Book Review: The Last Thing He Told Me by Laura Dave

Title: The Last Thing He Told Me
Author: Laura Dave
Publisher: Simon & Schuster
Publication date: May 4, 2021
Length: 320 pages
Genre: Thriller/contemporary fiction
Source: Review copy courtesy of the publisher via NetGalley
Rating:

Rating: 4 out of 5.

We all have stories we never tell.

Before Owen Michaels disappears, he manages to smuggle a note to his beloved wife of one year: Protect her.

Despite her confusion and fear, Hannah Hall knows exactly to whom the note refers: Owen’s sixteen-year-old daughter, Bailey. Bailey, who lost her mother tragically as a child. Bailey, who wants absolutely nothing to do with her new stepmother.

As Hannah’s increasingly desperate calls to Owen go unanswered; as the FBI arrests Owen’s boss; as a US Marshal and FBI agents arrive at her Sausalito home unannounced, Hannah quickly realizes her husband isn’t who he said he was. And that Bailey just may hold the key to figuring out Owen’s true identity—and why he really disappeared.

Hannah and Bailey set out to discover the truth, together. But as they start putting together the pieces of Owen’s past, they soon realize they are also building a new future. One neither Hannah nor Bailey could have anticipated.

Records:
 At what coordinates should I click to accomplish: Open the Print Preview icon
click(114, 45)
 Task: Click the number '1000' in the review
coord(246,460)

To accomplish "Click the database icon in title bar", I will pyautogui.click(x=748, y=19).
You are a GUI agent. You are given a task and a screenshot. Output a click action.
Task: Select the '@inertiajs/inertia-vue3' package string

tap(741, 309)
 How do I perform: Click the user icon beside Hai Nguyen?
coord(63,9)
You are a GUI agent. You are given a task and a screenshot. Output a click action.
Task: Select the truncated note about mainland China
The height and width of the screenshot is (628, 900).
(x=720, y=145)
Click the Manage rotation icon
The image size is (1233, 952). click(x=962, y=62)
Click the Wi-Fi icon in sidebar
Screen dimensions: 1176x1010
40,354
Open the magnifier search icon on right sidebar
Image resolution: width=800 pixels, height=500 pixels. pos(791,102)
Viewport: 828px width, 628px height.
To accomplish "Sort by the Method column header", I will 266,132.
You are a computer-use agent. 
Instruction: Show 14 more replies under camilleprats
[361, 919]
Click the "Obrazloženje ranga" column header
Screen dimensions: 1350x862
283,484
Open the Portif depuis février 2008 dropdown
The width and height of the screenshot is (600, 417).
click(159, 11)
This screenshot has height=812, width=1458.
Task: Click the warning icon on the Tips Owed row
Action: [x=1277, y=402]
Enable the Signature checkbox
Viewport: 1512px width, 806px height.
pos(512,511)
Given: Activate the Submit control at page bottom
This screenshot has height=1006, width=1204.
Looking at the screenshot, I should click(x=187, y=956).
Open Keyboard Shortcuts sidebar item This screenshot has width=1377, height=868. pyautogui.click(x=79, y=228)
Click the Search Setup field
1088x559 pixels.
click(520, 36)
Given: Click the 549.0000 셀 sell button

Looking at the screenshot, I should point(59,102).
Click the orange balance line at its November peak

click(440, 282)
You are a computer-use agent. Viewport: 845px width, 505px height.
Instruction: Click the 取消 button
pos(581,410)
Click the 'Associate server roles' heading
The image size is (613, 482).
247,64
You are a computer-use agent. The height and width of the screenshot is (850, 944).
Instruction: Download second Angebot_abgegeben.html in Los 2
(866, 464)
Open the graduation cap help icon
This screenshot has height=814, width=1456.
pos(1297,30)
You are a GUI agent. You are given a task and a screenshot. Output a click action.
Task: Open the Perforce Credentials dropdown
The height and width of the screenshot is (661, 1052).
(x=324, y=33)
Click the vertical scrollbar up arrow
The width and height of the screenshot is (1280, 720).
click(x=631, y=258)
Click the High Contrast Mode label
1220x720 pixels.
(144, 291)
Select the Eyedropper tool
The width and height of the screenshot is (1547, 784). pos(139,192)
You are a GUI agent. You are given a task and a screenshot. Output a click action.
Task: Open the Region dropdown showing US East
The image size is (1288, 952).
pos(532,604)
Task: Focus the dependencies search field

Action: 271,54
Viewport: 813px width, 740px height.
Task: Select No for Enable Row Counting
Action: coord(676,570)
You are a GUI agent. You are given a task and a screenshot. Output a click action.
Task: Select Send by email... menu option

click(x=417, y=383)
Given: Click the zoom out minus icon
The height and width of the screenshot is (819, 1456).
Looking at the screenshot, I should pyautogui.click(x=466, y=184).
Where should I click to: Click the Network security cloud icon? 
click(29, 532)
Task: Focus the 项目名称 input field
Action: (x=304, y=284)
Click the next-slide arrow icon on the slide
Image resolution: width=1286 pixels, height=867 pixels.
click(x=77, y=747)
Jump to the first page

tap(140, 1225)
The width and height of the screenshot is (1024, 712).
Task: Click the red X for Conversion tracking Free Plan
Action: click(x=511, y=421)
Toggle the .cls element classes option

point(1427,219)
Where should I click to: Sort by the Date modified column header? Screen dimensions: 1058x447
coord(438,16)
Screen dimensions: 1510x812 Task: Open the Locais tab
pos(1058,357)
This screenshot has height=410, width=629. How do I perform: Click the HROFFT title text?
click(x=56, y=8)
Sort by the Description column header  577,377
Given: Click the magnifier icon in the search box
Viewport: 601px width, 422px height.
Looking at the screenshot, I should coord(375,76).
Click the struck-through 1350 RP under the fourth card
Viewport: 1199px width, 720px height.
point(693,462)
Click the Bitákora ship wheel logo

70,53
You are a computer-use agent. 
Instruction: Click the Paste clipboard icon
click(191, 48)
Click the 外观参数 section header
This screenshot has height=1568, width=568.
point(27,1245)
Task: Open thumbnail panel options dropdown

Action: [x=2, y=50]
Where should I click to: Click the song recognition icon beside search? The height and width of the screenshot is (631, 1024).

SHORT PROBLEM 1: According to the book review, what message does Owen Michaels smuggle to his wife before he disappears?
SHORT PROBLEM 2: Pick up the book review where it leaves off and write what comes next.

ANSWER 1: Protect her.

ANSWER 2:
In Laura Dave’s unputdownable new novel, Hannah is happily married to Owen, and trying her best to get Owen’s 16-year-old daughter to accept her, or at the very least, to not actively dislike her. Owen and Hannah met and married and moved in together in his Sausalito floating home, all within the space of two years. But suddenly, their life is irreparably disrupted.

Owen’s tech company’s CEO is arrested for fraud and stock manipulation. It’s a huge scandal, but making matters worse for Hannah and Bailey is that Owen disappears as the news breaks. He hasn’t been arrested, and he hasn’t been directly implicated or accused of wrong-doing. Instead, he simply vanishes, leaving Hannah a scrawled note telling her to protect Bailey.

Hannah can’t believe that Owen is anything but a victim of circumstance, but his cryptic note confuses her. She’s even more disturbed when a Federal Marshal and then the FBI come knocking on her door, all looking for information on Owen’s whereabouts. With no way to reach Owen and no idea what he could be hiding, Hannah suggests to Bailey that they take matters into their own hands and go look for him instead.

Based on some loose memories of Bailey’s from her early childhood, as well as hints from some of Owen’s stories of his college days, they’re soon on his trail — but Hannah is horrified to discover that none of the history Owen shared with her seems to be true. Not his real name, not his family background, not his education… and if all of this is fabricated, then who really is this man she fell in love with and married?

Despite her own fears, Hannah realizes that she needs to honor Owen’s request to keep Bailey safe, even if Bailey seem to detest her and even if she doesn’t actually know what she’s protecting her from. But as they travel together to a new town and track down seemingly random facts and vague clues, they come to realize that they only have one another to rely on… and as they start putting the puzzle pieces together, Hannah becomes more and more certain that she may not like the answers she finds.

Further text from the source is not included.